#### BRIEF
Find the line with "[instagram] (34, 2474)" and the line with "لا تخجـــل - جبار رشيد (113, 2062)" in the entries below; output exactly those two lines, every line between them, and no others.

**** SUPPLIED RECORDS

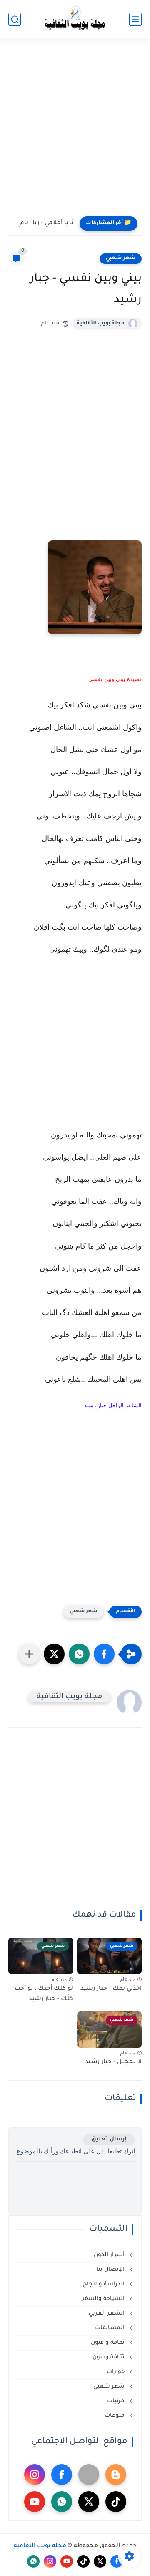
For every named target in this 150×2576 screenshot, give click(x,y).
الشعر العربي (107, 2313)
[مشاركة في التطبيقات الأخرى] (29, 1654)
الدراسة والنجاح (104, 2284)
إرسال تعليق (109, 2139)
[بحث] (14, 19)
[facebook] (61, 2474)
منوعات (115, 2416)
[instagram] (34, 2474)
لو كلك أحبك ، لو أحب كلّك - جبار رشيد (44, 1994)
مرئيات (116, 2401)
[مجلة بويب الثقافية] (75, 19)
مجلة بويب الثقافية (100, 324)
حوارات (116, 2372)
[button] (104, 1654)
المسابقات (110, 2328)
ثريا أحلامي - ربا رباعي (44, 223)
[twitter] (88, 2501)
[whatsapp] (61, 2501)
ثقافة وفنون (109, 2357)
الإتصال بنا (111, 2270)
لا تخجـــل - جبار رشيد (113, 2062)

********
**** SUPPLIED RECORDS

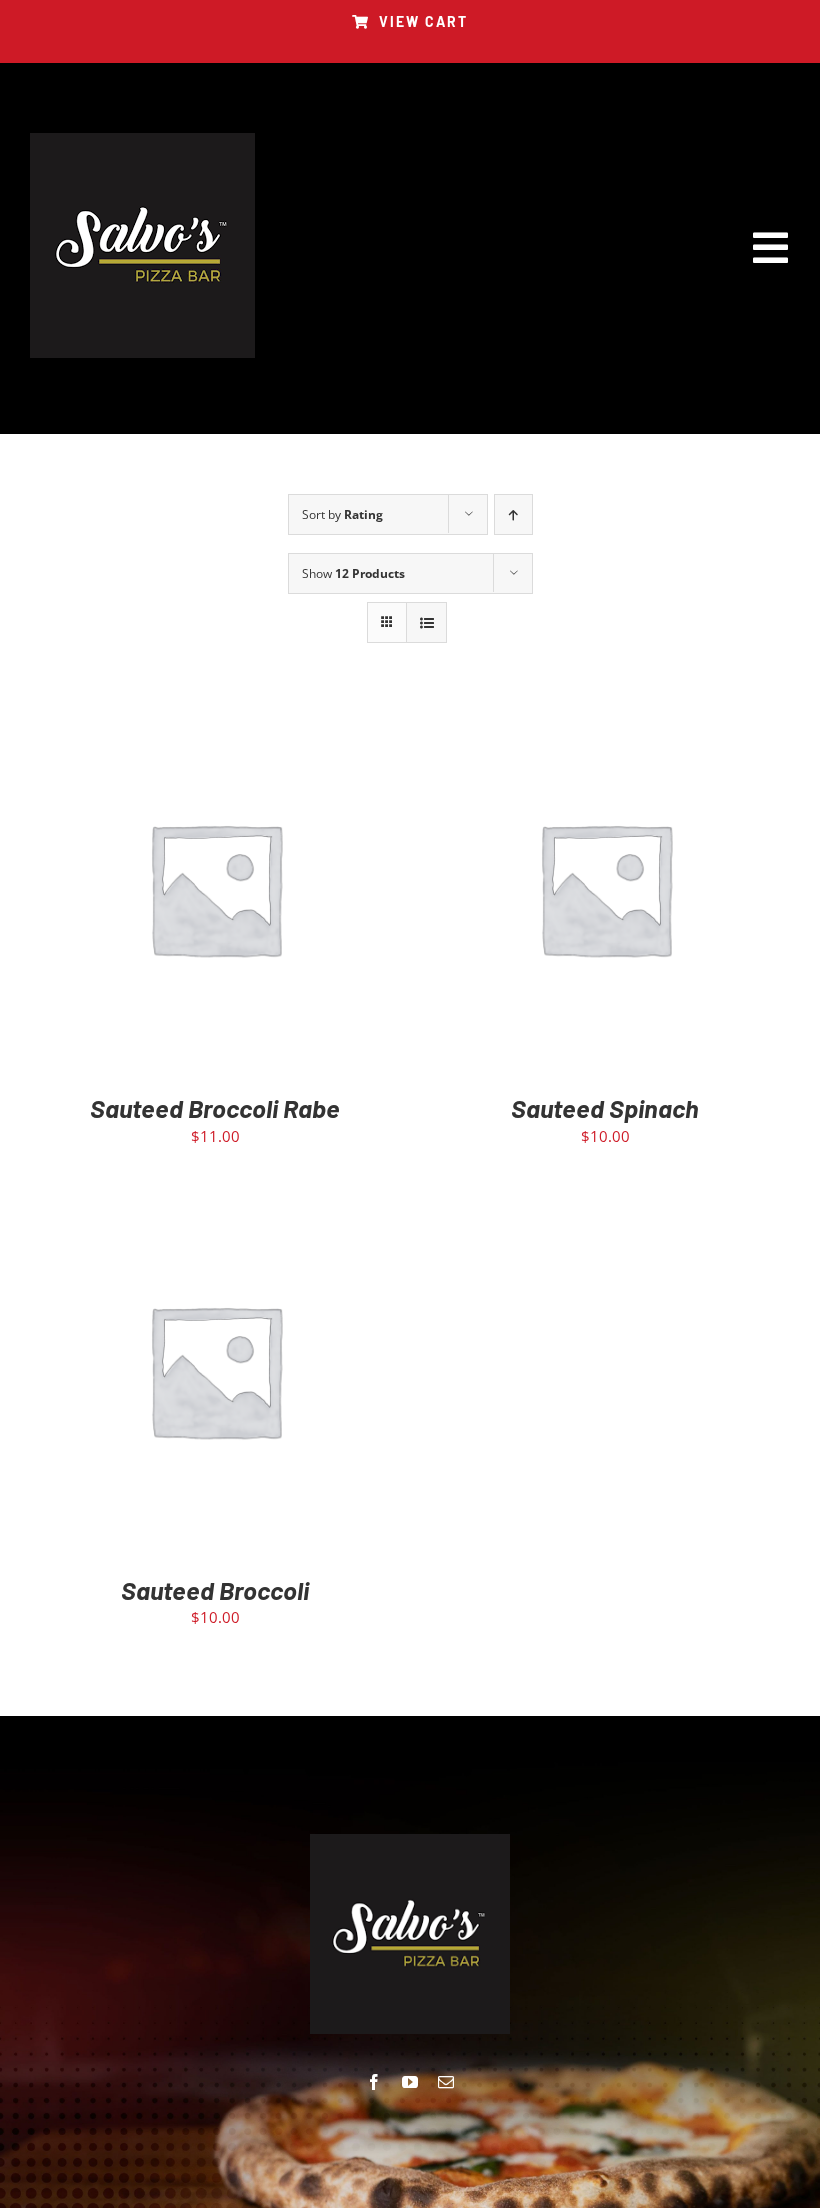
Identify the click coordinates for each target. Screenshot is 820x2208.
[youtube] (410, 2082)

********
**** SUPPLIED RECORDS

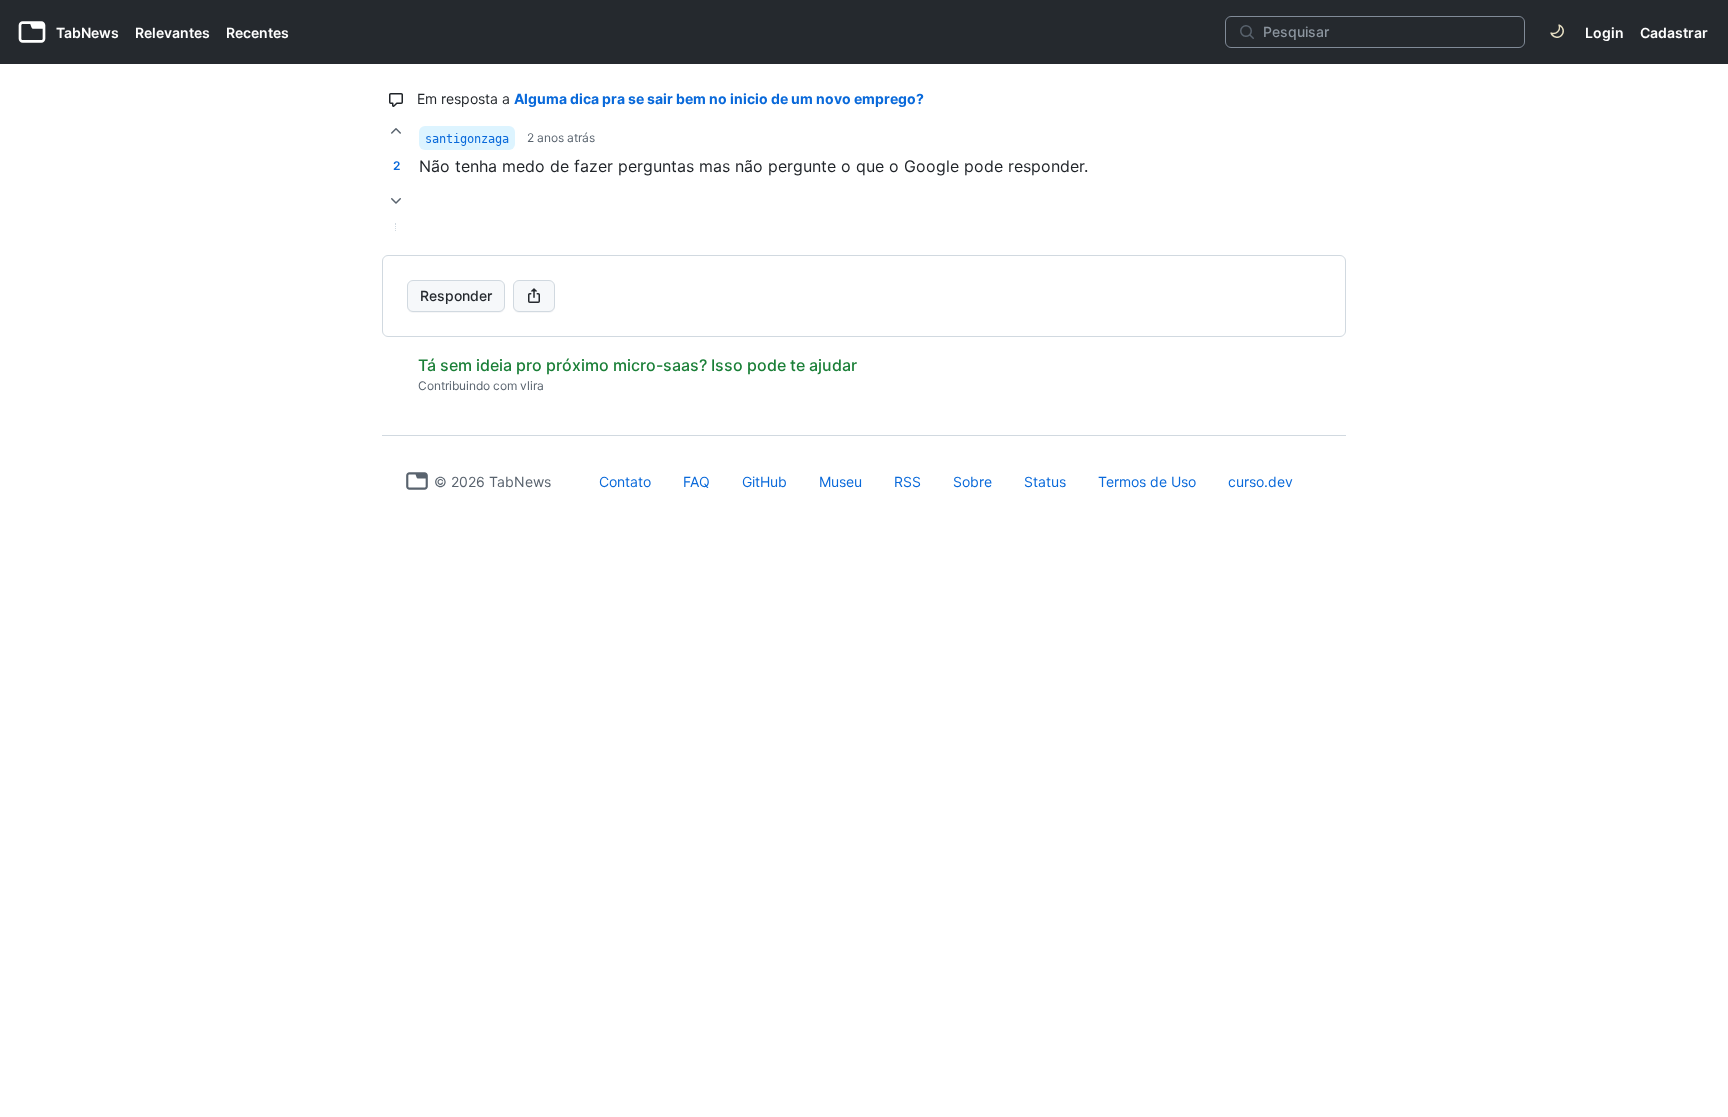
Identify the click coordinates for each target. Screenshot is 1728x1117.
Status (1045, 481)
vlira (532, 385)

********

#### YOUR SOLUTION
[instagram] (34, 2474)
لو كلك أحبك ، لو أحب كلّك - جبار رشيد (44, 1994)
مرئيات (116, 2401)
[مجلة بويب الثقافية] (75, 19)
مجلة بويب الثقافية (100, 324)
حوارات (116, 2372)
[button] (104, 1654)
المسابقات (110, 2328)
ثريا أحلامي - ربا رباعي (44, 223)
[twitter] (88, 2501)
[whatsapp] (61, 2501)
ثقافة وفنون (109, 2357)
الإتصال بنا (111, 2270)
لا تخجـــل - جبار رشيد (113, 2062)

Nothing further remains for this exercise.